# John Innes on its own



## Eric`S` (27 Jun 2012)

Hi,new here & would like to know if it is possible to use John Innes no 3 compost on its own,without having any capping.Have been tropical fishkeeping for the past 25 years & currently have a 40 gall marine tank (live rock,2 clowns,1 pyjama wrasse & mushroom coral) up & running without filters.,just using 4x power heads (2 of which are on a wave maker) for water movement,no water changes for 18 months,just topping up evapouration with RO water & everything is ok.Thought I`d ask the above question as in ponds there is no capping on soil & wonder if the same can be applied to an aquarium.

Thanks for any reply,

Eric


----------



## BigTom (27 Jun 2012)

Hi Eric. 

You can use soil on it's own without a cap, but you will kick up a lot of mess if you ever try and rearrange any plants or hardscape, or are a bit gung-ho with water top offs. Similarly, bottom dwellers such as loaches and corydoras would probably be a bad idea.

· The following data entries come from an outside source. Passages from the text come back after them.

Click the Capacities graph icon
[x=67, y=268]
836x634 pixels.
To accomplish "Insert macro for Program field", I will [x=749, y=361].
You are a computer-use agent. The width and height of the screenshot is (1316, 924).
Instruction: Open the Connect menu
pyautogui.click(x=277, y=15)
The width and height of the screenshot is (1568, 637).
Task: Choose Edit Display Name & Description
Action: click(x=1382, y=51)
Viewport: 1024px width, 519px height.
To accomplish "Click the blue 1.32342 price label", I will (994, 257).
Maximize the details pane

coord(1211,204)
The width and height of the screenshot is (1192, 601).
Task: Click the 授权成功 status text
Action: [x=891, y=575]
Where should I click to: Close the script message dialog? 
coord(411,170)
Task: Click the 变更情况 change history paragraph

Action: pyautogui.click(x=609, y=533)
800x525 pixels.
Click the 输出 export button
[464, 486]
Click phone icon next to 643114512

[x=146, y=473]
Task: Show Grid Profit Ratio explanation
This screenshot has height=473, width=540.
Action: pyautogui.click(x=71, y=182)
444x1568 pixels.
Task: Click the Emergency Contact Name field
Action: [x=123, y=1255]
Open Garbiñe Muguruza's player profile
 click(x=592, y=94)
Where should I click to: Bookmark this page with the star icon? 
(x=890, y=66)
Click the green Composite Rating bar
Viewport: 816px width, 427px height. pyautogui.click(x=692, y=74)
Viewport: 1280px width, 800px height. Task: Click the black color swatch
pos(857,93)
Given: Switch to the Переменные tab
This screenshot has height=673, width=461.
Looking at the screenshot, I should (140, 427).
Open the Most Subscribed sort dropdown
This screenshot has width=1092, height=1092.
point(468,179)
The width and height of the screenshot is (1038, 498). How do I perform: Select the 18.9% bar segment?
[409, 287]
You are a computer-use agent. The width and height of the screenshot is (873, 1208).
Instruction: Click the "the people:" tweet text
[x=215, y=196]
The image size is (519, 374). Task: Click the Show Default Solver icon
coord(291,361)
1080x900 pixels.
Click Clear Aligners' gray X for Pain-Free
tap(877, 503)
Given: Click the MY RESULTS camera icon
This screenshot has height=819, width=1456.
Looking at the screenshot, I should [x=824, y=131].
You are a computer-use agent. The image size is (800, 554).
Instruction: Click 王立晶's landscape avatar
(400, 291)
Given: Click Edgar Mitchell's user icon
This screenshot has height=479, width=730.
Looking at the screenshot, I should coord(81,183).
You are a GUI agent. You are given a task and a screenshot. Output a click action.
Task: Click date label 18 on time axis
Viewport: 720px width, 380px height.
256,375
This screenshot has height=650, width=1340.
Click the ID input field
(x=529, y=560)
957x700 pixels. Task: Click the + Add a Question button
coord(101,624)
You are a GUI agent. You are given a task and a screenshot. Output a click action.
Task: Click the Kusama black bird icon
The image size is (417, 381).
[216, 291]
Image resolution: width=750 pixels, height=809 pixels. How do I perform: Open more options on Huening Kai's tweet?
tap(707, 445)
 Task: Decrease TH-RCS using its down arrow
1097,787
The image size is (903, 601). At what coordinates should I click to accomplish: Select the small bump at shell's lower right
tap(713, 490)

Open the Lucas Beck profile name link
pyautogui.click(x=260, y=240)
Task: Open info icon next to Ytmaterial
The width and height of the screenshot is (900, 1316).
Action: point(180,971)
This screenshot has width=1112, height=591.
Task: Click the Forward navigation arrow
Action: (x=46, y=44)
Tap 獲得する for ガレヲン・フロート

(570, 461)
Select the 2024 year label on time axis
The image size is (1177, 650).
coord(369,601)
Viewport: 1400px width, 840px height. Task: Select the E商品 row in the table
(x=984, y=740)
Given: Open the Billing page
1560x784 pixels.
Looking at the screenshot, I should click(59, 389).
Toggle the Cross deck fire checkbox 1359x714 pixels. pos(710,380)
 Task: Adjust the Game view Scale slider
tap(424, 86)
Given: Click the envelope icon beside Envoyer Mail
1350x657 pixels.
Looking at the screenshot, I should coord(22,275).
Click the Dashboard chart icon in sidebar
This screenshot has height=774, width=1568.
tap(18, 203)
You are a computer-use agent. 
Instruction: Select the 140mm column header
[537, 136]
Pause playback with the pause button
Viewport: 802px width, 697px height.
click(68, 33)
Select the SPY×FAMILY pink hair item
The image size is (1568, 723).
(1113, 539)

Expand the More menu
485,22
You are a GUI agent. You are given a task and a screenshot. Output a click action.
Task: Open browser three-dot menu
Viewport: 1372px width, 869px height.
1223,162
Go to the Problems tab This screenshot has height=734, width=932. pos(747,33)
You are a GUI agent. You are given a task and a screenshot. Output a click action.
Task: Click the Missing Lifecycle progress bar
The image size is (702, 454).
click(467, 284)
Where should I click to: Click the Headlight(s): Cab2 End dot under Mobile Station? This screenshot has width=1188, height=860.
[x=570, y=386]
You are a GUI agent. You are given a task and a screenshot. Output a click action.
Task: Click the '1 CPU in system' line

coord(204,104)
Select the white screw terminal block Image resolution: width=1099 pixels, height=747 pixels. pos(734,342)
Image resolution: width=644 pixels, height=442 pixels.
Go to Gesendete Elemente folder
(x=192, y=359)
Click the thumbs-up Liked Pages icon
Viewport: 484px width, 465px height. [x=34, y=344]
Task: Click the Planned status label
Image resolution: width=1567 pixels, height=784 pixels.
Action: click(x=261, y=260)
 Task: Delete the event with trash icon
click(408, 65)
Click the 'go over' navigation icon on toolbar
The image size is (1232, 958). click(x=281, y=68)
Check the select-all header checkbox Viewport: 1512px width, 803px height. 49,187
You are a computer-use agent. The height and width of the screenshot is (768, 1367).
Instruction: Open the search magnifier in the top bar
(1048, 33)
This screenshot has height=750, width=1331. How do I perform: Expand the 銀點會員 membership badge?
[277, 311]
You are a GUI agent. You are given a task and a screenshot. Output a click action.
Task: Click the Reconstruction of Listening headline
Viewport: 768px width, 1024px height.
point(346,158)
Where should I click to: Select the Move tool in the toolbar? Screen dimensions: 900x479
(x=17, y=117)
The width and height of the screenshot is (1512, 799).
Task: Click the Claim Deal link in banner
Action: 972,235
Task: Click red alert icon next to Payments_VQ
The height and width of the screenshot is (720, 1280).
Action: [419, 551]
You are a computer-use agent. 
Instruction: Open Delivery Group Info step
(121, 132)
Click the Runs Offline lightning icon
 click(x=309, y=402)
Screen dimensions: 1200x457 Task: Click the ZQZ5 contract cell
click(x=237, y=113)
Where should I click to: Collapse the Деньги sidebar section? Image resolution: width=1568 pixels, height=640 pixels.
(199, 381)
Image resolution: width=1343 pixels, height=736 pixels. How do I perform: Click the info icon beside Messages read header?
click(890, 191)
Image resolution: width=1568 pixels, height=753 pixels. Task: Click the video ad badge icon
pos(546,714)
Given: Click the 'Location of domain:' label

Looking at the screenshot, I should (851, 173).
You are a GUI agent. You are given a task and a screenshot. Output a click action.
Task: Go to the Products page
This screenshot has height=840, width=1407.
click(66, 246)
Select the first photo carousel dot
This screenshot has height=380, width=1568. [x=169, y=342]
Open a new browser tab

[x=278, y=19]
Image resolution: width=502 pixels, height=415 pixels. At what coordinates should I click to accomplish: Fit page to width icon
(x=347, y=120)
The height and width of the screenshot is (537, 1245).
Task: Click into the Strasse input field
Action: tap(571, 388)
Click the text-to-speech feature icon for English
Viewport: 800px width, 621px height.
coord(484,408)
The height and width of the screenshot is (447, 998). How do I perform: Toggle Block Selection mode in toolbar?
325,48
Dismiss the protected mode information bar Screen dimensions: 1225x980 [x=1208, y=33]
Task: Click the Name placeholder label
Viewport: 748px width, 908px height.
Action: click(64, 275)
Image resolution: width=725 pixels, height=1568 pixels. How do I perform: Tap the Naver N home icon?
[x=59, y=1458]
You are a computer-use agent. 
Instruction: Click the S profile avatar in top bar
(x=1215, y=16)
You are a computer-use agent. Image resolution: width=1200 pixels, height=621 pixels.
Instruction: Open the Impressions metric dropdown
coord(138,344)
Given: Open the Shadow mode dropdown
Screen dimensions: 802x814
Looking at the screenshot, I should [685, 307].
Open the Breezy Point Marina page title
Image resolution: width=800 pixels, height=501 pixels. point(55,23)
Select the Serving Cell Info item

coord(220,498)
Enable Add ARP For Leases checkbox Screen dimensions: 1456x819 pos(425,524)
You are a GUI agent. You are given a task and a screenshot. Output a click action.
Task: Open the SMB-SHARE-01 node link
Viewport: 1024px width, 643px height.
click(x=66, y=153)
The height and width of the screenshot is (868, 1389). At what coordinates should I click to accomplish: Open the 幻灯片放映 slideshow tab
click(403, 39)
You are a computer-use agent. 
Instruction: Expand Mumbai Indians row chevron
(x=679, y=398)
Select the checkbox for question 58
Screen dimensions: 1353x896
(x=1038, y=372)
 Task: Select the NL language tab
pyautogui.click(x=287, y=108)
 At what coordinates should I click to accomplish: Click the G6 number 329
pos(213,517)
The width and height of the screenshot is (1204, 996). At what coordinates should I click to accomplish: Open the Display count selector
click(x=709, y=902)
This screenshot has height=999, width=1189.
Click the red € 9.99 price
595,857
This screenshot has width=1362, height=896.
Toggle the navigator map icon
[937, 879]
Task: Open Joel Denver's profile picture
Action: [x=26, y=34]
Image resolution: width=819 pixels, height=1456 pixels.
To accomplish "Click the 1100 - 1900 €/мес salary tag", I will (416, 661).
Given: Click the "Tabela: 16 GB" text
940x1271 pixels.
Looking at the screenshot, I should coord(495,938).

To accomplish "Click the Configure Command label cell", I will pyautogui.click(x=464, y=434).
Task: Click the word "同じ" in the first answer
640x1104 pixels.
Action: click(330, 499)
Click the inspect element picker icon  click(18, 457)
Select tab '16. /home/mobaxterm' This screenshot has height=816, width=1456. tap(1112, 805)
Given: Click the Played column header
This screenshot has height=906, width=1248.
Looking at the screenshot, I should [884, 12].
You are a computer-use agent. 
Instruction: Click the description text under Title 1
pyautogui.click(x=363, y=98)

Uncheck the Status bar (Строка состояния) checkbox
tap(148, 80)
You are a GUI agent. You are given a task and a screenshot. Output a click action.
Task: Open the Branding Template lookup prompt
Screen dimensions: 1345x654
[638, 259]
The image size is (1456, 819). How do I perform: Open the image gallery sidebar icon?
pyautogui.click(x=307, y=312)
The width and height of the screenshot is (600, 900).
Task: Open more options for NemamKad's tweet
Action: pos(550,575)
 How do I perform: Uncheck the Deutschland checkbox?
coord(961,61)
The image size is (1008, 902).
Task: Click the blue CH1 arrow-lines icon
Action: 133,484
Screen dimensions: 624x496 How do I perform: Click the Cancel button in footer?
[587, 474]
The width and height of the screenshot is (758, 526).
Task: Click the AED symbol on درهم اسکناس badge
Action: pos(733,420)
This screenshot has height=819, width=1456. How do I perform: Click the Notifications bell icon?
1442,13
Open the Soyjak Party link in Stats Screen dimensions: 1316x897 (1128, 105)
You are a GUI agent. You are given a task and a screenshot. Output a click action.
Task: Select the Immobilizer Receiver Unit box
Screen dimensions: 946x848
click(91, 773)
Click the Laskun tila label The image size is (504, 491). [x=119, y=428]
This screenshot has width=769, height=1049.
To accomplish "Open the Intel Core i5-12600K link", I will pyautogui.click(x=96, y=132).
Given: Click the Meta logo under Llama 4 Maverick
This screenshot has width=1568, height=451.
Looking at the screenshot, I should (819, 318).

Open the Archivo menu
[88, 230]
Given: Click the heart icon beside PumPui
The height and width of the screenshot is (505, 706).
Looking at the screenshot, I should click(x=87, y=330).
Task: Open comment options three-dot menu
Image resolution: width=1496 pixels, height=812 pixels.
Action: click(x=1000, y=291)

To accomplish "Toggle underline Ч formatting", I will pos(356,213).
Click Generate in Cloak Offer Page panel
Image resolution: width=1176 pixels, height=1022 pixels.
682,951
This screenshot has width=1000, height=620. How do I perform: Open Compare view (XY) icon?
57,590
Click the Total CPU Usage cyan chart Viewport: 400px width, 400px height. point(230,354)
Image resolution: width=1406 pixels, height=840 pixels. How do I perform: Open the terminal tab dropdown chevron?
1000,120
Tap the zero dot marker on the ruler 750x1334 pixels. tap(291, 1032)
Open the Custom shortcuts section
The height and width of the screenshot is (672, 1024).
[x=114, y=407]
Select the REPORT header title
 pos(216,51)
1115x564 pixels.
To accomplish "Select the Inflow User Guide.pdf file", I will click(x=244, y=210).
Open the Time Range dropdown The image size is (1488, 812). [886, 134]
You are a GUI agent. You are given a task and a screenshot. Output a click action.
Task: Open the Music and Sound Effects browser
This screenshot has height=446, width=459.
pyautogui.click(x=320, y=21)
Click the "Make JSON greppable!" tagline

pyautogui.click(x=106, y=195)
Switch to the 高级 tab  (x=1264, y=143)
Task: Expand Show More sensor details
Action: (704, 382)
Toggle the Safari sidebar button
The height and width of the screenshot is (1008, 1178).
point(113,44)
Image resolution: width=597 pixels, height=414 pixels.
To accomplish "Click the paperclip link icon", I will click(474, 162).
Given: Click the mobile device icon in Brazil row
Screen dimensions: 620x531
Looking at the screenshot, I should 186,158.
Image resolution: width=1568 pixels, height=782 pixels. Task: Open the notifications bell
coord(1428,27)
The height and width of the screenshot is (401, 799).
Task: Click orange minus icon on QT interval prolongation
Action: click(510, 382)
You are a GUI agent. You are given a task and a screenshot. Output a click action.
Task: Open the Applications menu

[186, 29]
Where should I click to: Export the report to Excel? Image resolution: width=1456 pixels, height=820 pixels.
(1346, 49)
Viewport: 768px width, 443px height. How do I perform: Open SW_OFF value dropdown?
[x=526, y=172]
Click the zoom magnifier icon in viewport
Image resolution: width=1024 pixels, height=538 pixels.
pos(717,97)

Also, be aware that John Innes 3 (and most other JI and other commercial soil mixes) will raise your pH and hardness quite a lot, so they're not a great idea if you intend on keeping soft water fish.


----------



## Eric`S` (27 Jun 2012)

Thanks for the quick reply BigTom.Wanted to keep shrimps & snails & possibly half a dozen small rasbora & 3 pygmy cory`s.Tank is Aquanano 30 (22 litres).Think I`ll probably go with a playsand cap then.

Thanks again,

Eric


----------



## sr20det (27 Jun 2012)

Eric`S` said:
			
		

> Thanks for the quick reply BigTom.Wanted to keep shrimps & snails & possibly half a dozen small rasbora & 3 pygmy cory`s.Tank is Aquanano 30 (22 litres).Think I`ll probably go with a playsand cap then.
> 
> Thanks again,
> 
> Eric


look into lowering your ph, I have found that London hard water is not soft enough, to have something raise that further would stress rasbora, etc as they are soft water fish.


----------



## sr20det (27 Jun 2012)

doh, double post, ignore


----------



## Tim Harrison (28 Jun 2012)

Eric`S` said:
			
		

> Think I`ll probably go with a playsand cap then.



Play sand is very fine grained and will prevent gas and nutrient exchange between the water column and the soil. Try something like pool filter sand with a grain size about 3mm. Or you could do what Alastair has done; top your soil with Ada Amazonia or flora base, the added advantage is that it still gives that natural look. viewtopic.php?f=35&t=21327


----------